What you return should be each line of the data containing the string "this".

Task inputs:
□ □ □ □ □ □ □
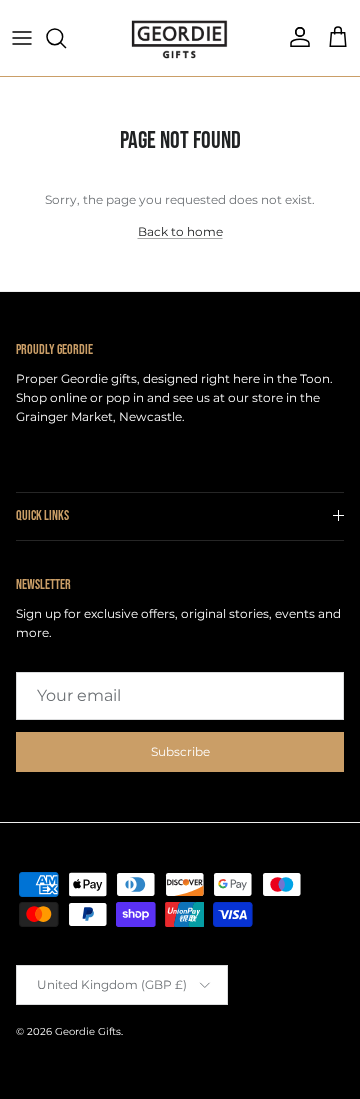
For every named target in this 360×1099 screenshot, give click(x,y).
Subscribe (180, 751)
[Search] (66, 38)
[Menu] (22, 38)
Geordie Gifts (88, 1031)
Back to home (180, 231)
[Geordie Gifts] (180, 38)
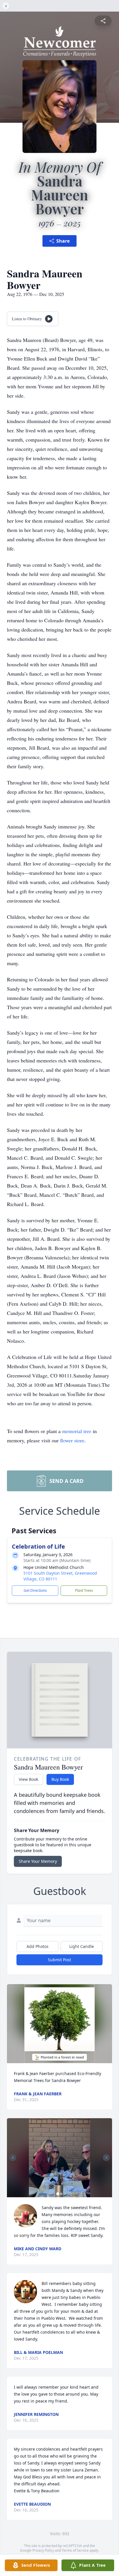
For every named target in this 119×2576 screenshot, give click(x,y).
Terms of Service (75, 2550)
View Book (28, 1779)
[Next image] (106, 2157)
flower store (72, 1440)
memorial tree (76, 1431)
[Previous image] (12, 2157)
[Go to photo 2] (61, 2194)
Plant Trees (84, 1590)
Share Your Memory (38, 1861)
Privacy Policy (43, 2550)
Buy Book (60, 1779)
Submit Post (59, 1959)
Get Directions (35, 1590)
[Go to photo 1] (57, 2193)
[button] (59, 2023)
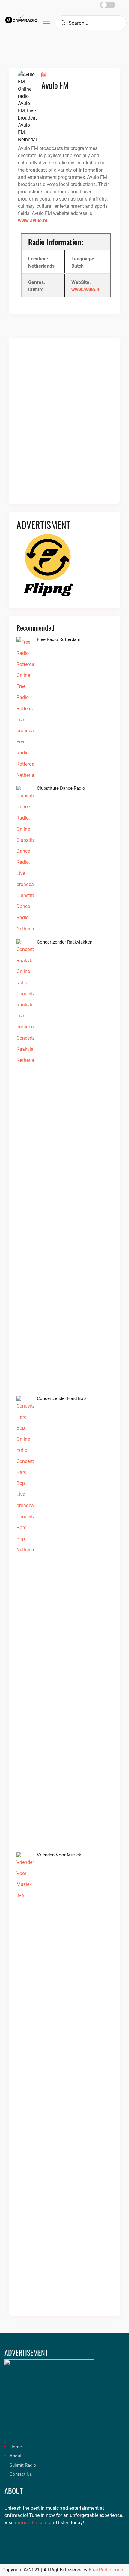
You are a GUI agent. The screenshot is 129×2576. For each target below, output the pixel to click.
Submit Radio (23, 2465)
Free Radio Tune (106, 2570)
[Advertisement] (64, 424)
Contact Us (21, 2474)
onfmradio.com (31, 2522)
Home (16, 2447)
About (16, 2456)
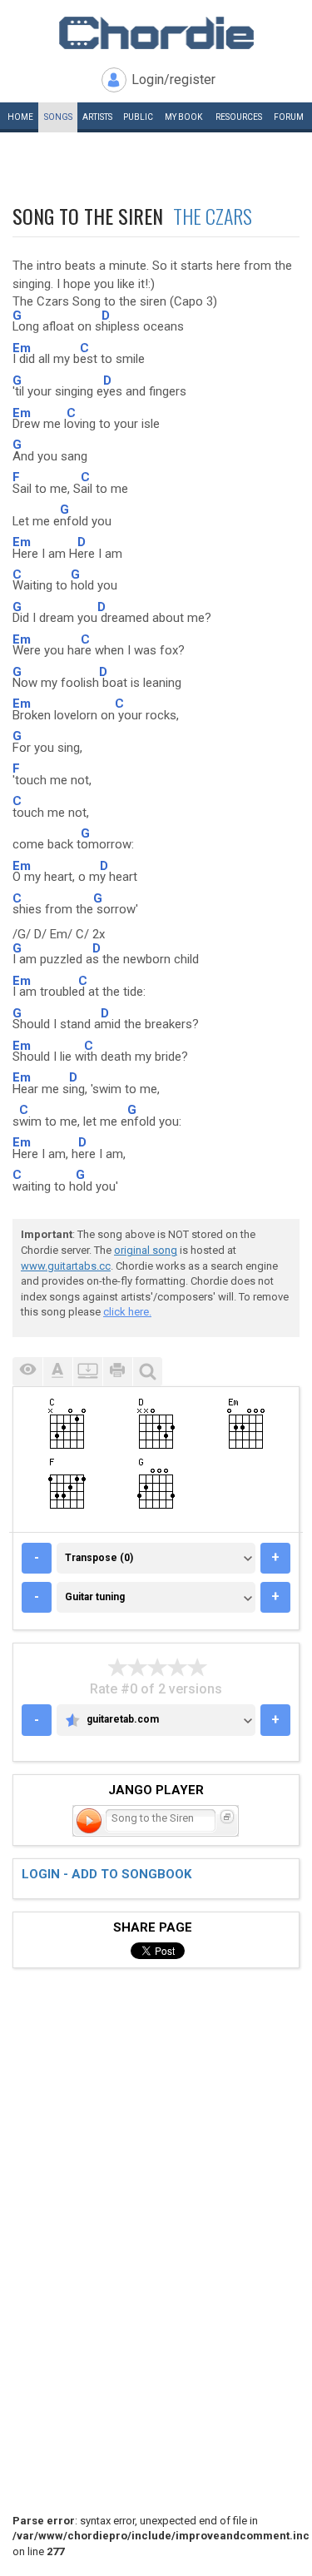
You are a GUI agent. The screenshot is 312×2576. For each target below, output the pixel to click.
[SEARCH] (147, 1371)
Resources (238, 117)
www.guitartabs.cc (66, 1266)
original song (145, 1250)
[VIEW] (27, 1371)
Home (20, 117)
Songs (58, 117)
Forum (289, 117)
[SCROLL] (87, 1371)
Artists (97, 117)
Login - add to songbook (106, 1874)
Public (138, 117)
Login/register (173, 79)
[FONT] (57, 1371)
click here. (127, 1311)
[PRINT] (117, 1371)
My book (183, 117)
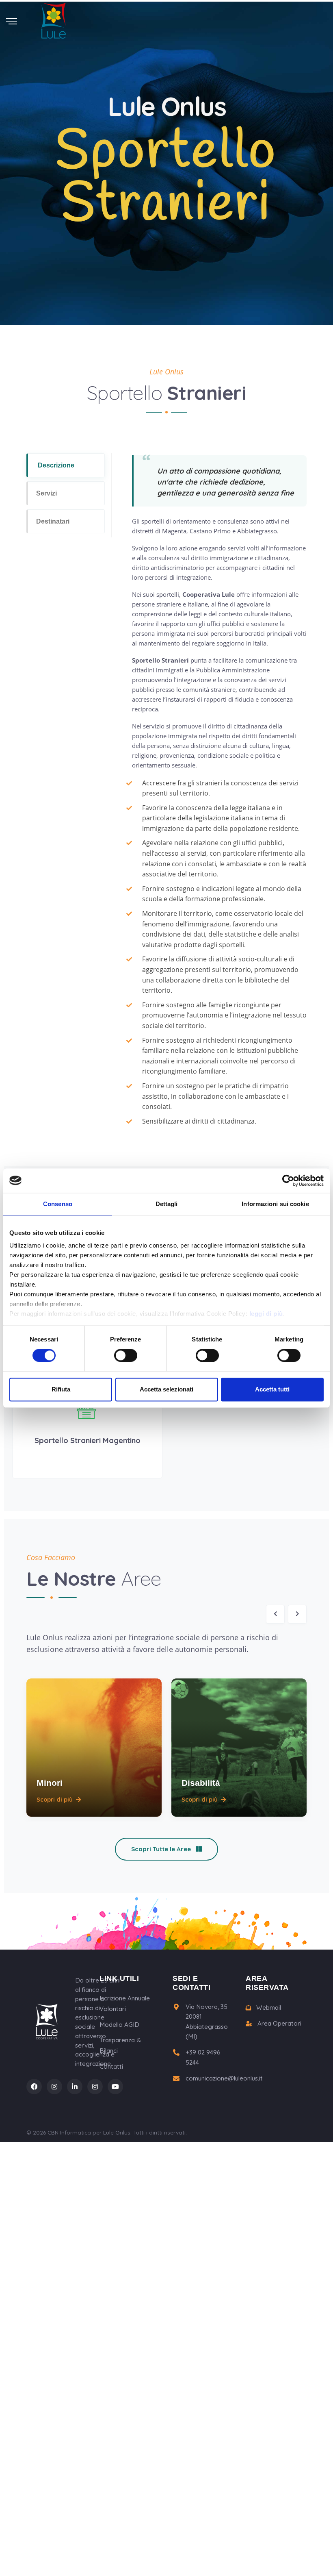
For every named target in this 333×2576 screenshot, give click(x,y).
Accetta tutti (272, 1389)
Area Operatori (278, 2023)
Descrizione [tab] (56, 465)
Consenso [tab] (57, 1203)
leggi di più (266, 1313)
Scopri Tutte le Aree (161, 1849)
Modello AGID (119, 2024)
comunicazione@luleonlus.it (224, 2078)
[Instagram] (54, 2086)
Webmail (268, 2007)
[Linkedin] (74, 2086)
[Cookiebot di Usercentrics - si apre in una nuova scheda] (288, 1180)
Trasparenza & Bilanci (120, 2045)
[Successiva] (297, 1614)
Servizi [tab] (46, 493)
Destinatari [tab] (52, 521)
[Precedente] (275, 1614)
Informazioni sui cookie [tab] (275, 1203)
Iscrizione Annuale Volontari (124, 2003)
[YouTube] (115, 2086)
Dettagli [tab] (167, 1203)
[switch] (125, 1355)
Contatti (111, 2066)
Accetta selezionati (166, 1389)
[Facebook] (34, 2086)
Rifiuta (61, 1389)
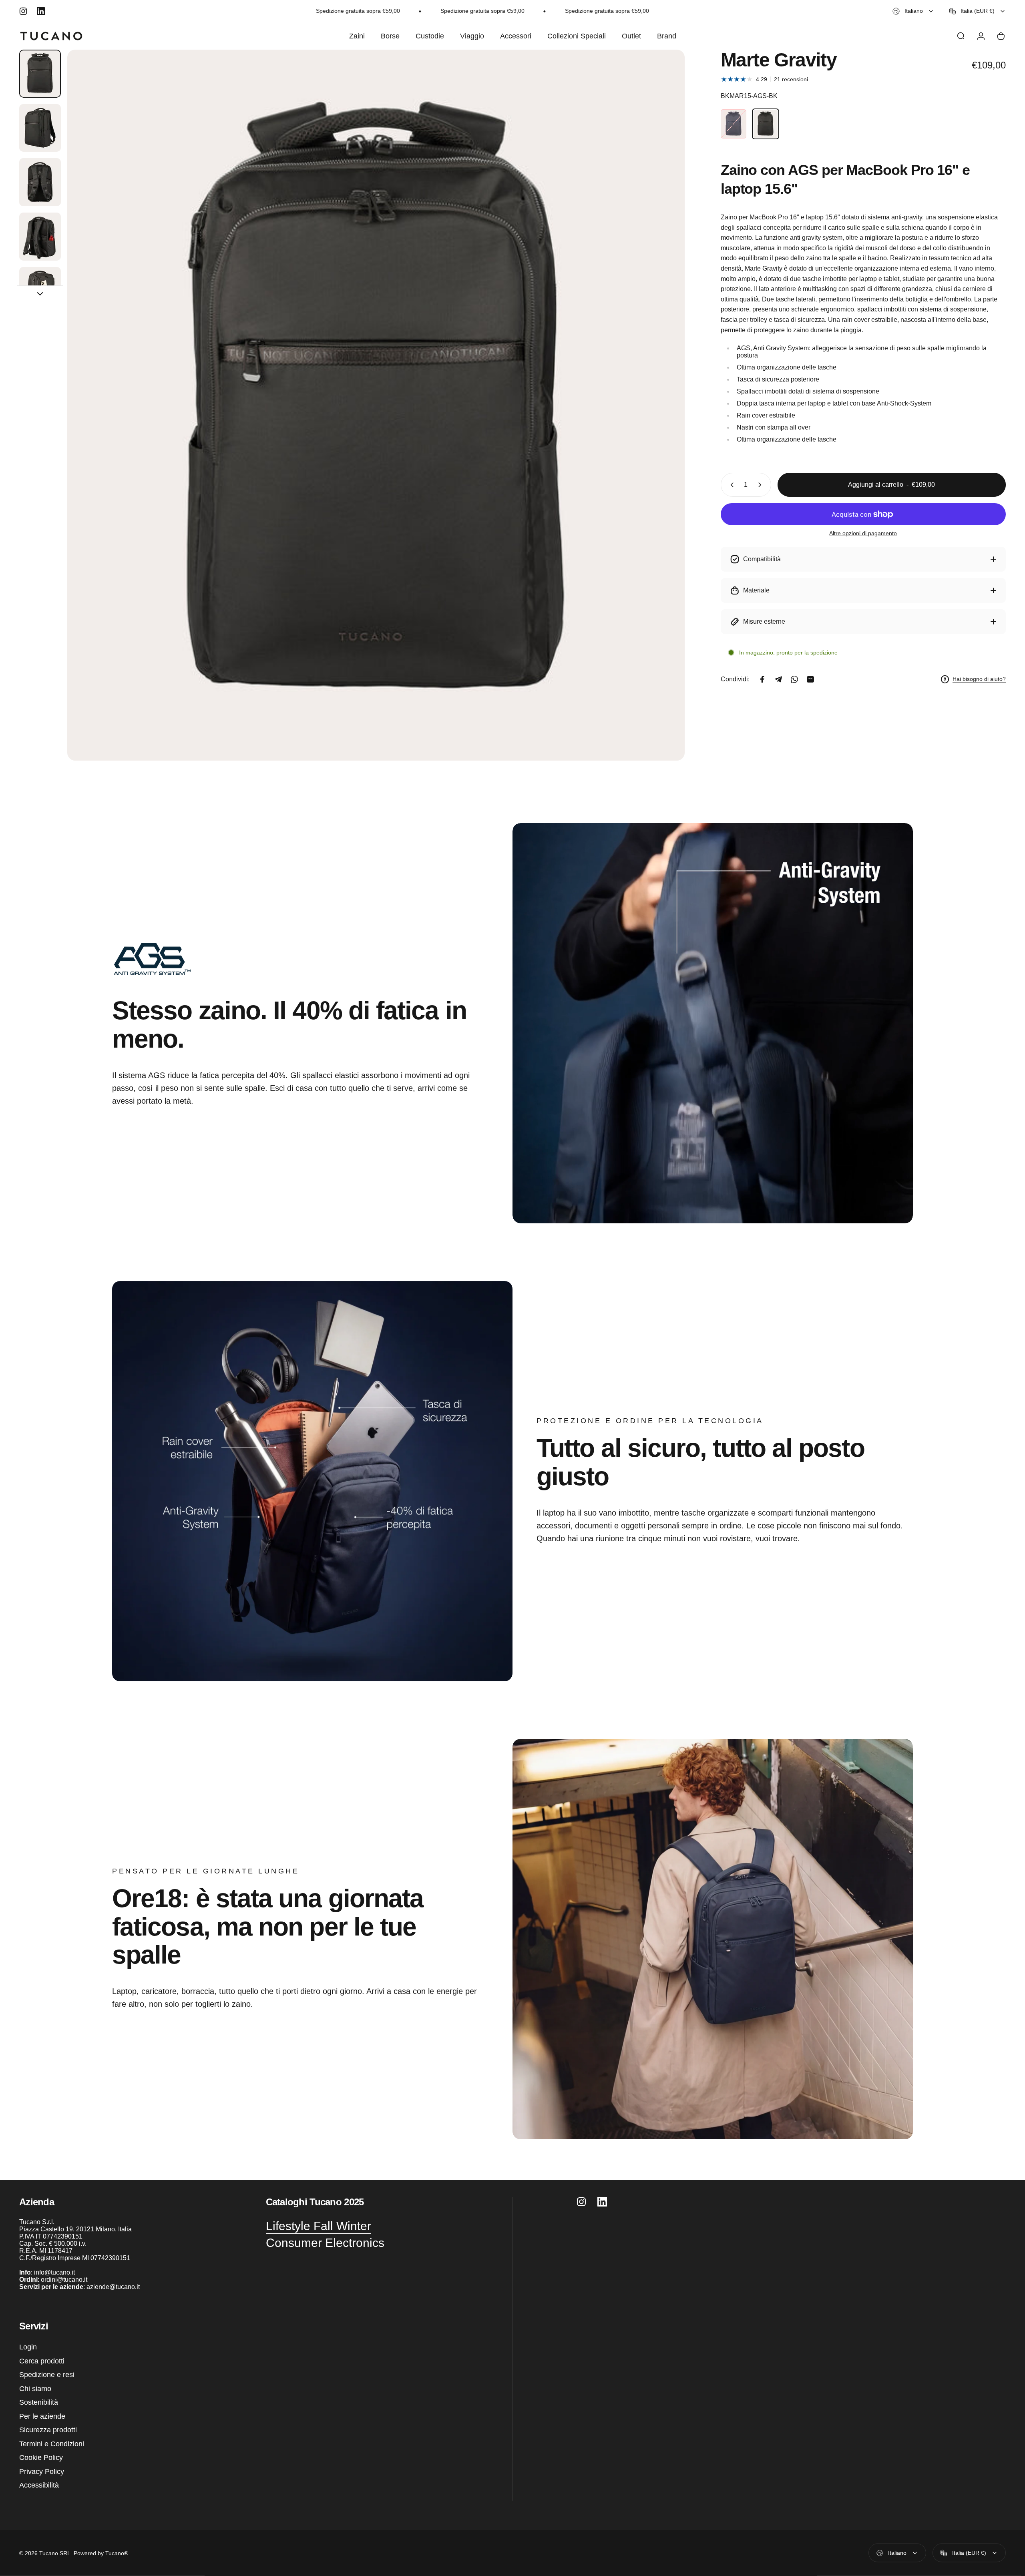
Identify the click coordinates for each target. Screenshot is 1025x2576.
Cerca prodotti (41, 2361)
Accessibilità (39, 2485)
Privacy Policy (41, 2472)
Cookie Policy (41, 2458)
□ □ □ □ □ □ □
Reply:
For every named target in this 360×1099 screenshot, give click(x,y).
For every named target in this 119×2576 screenshot, give click(x,y).
For every named target in this 333×2576 screenshot, give click(x,y).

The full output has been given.